[jira] Commented: (LUCENE-1458) Further steps towards flexible indexing

Michael McCandless (JIRA) Fri, 28 Aug 2009 02:38:28 -0700

    [ 
https://issues.apache.org/jira/browse/LUCENE-1458?page=com.atlassian.jira.plugin.system.issuetabpanels:comment-tabpanel&focusedCommentId=12748765#action_12748765
 ]


Michael McCandless commented on LUCENE-1458:
--------------------------------------------

bq. Maybe we should break this whole issue into smaller pieces? We could start 
with the dictionary. The changes you made here are really cool already.

Yeah the issue is very large now.  I'll think about how to break it
up.

I agree: the new default terms dict codec is a good step forward.
Rather than load a separate TermInfo instance for every indexed term
(costly in object overhead, and, because we store Term[] as well we
are wasting space storing many duplicate String field pointers in a
row), we only store the String and the long offset into the index file
as two arrays.  It's a sizable memory savings for indexes with many
terms.

This was a nice side-effect of genericizing things, because the
TermInfo class had to be made private to the codec since it's storing
things like proxOffset, freqOffset, etc., which is particular to how
the Lucene's default codec stores postings.

But, it's somewhat tricky to break out only this change... eg it's
also coupled with the change to strongly separate field from term
text, and, to remove TermInfo reliance.  Ie, the new terms dict has a
separate per-field class, and within that per-field class it has the
String[] termText and long[] index offsets.  I guess we could make a
drop-in class that tries to emulate TermInfosReader/SegmentTermEnum
even though it separates into per-field, internally.
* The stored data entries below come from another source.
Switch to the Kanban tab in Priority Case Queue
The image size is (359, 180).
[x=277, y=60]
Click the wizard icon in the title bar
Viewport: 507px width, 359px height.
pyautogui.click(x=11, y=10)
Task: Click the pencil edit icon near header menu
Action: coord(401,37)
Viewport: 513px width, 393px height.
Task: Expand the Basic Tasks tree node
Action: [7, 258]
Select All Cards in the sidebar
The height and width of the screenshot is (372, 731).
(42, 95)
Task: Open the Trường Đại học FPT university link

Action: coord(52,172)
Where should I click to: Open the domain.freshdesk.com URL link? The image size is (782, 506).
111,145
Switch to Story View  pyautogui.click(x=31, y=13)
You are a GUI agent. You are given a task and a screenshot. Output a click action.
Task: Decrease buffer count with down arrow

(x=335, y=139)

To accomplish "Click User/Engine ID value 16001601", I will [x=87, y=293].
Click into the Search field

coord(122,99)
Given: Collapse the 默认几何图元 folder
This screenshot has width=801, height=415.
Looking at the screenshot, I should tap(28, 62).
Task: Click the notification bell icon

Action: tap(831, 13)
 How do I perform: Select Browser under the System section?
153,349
bq. We could further separate the actual TermsDictReader from the terms index 
with a clean API (I think you put actually a TODO comment into your patch).

Actually the whole terms dict writing/reading is itself pluggable, so
your codec could provide its own.  Ie, Lucene "just" needs a
FieldsConsumer (for writing) and a FieldsProducer (for reading).
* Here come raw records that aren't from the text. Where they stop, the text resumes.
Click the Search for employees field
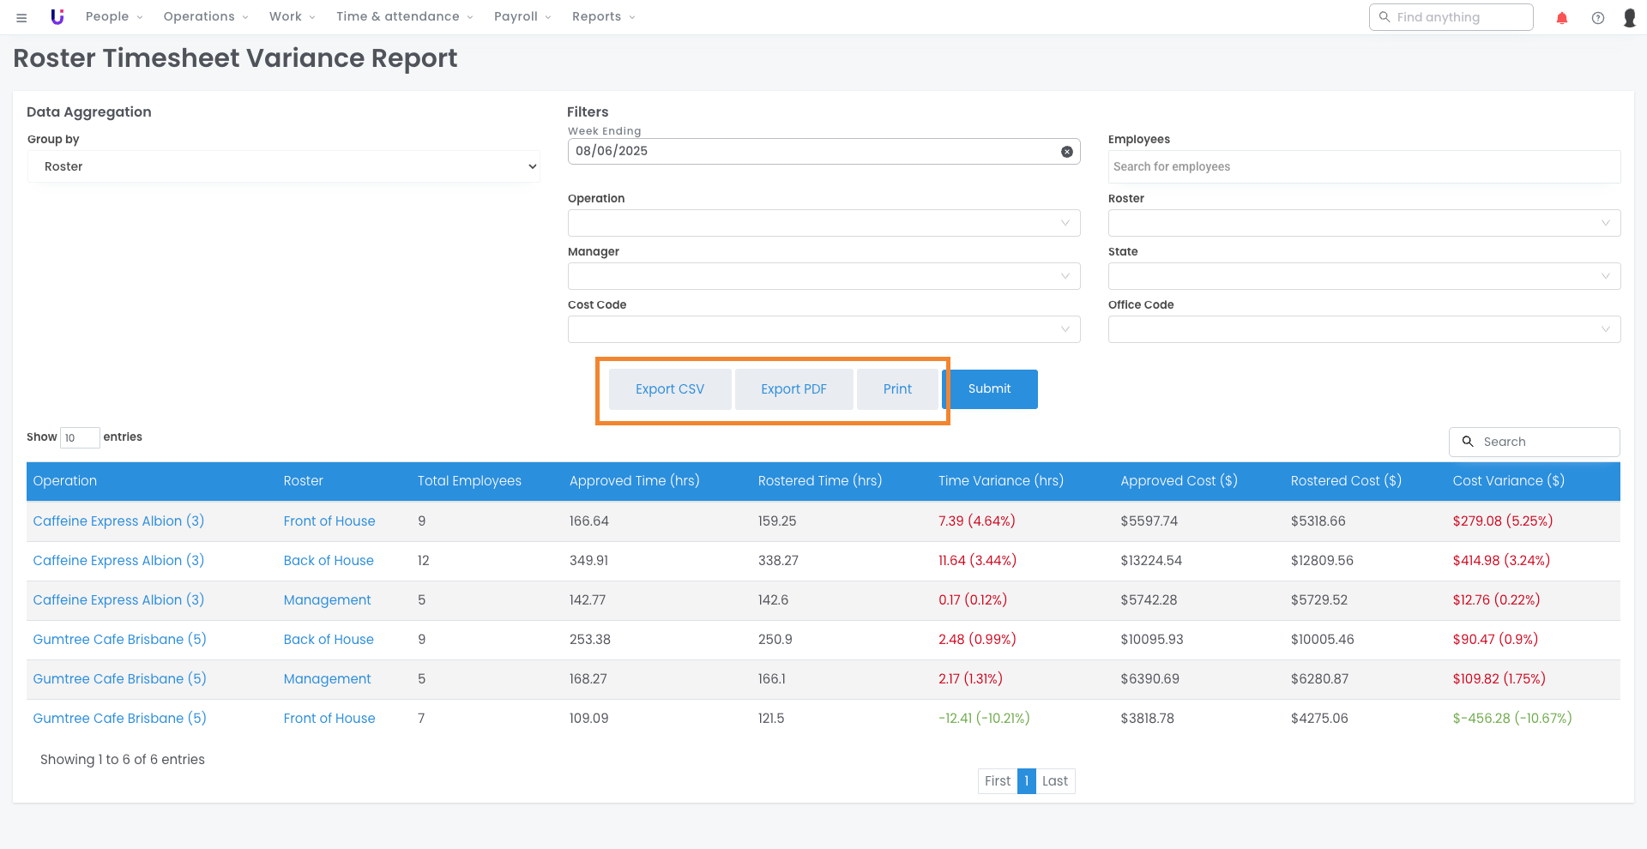 [x=1364, y=166]
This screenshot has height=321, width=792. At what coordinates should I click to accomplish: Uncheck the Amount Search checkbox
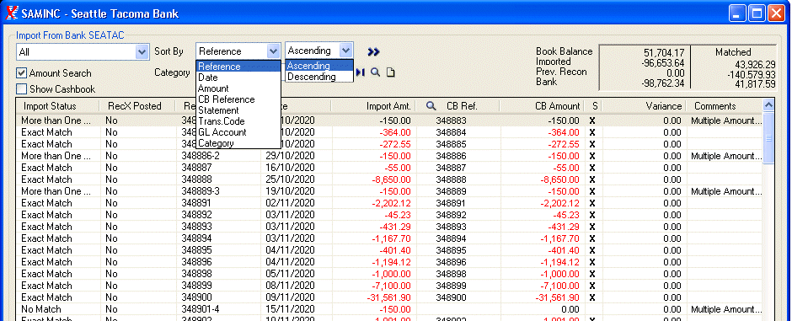pyautogui.click(x=21, y=73)
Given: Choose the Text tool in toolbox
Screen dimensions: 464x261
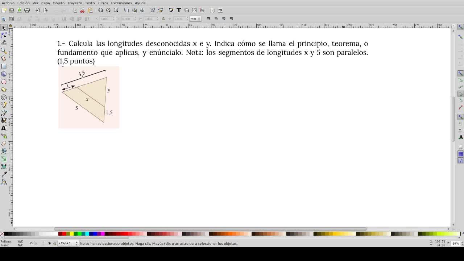Looking at the screenshot, I should click(x=4, y=128).
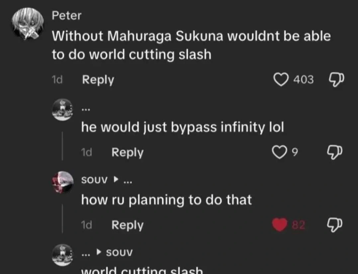Tap souv mention in the bottom reply

tap(119, 252)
But it sounds like you're proposing making a strong decoupling of
terms index from terms dict?

bq. Then we can have different terms index implementations in the future, e.g. 
one that uses a tree.

+1

Or, an FST.  FST is more compelling than tree since it also compresses
suffixes.  FST is simply a tree in the front plus a tree in the back
(in reverse), where the "output" of a given term's details appears in
the middle, on an edge that is "unique" to each term, as you traverse
the graph.

bq. We could also make SegmentReader a bit cleaner: if opened just for merging 
it would not create a terms index reader at all; only if cloned for an external 
reader we would instantiate the terms index lazily. Currently this is done by 
setting the divisor to -1.

Right.  Somehow we should genericize the "I don't need the terms
index at all" when opening a SegmentReader.  Passing -1 is sort of
hackish.  Though I do prefer passing up front your intentions, rather
than loading lazily (LUCENE-1609).

We could eg pass "requirements" when asking the codec for the terms
dict reader.  EG if I don't state that RANDOM_ACCESS is required (and
only say LINEAR_SCAN) then the codec internally can make itself more
efficient based on that.

bq. In the current patch the choice of the Codec is index-wide, right? So I 
can't specify different codecs for different fields. Please correct me if I'm 
wrong.

The Codec is indeed index-wide, however, because the field vs term
text are strongly separated, it's completely within a Codec's control
to return a different reader/writer for different fields.  So it ought
to work fine... eg one in theory could make a "PerFieldCodecWrapper".
But, I haven't yet tried this with any codecs.  It would make a good
test case though... I'll write down to make a test case for this.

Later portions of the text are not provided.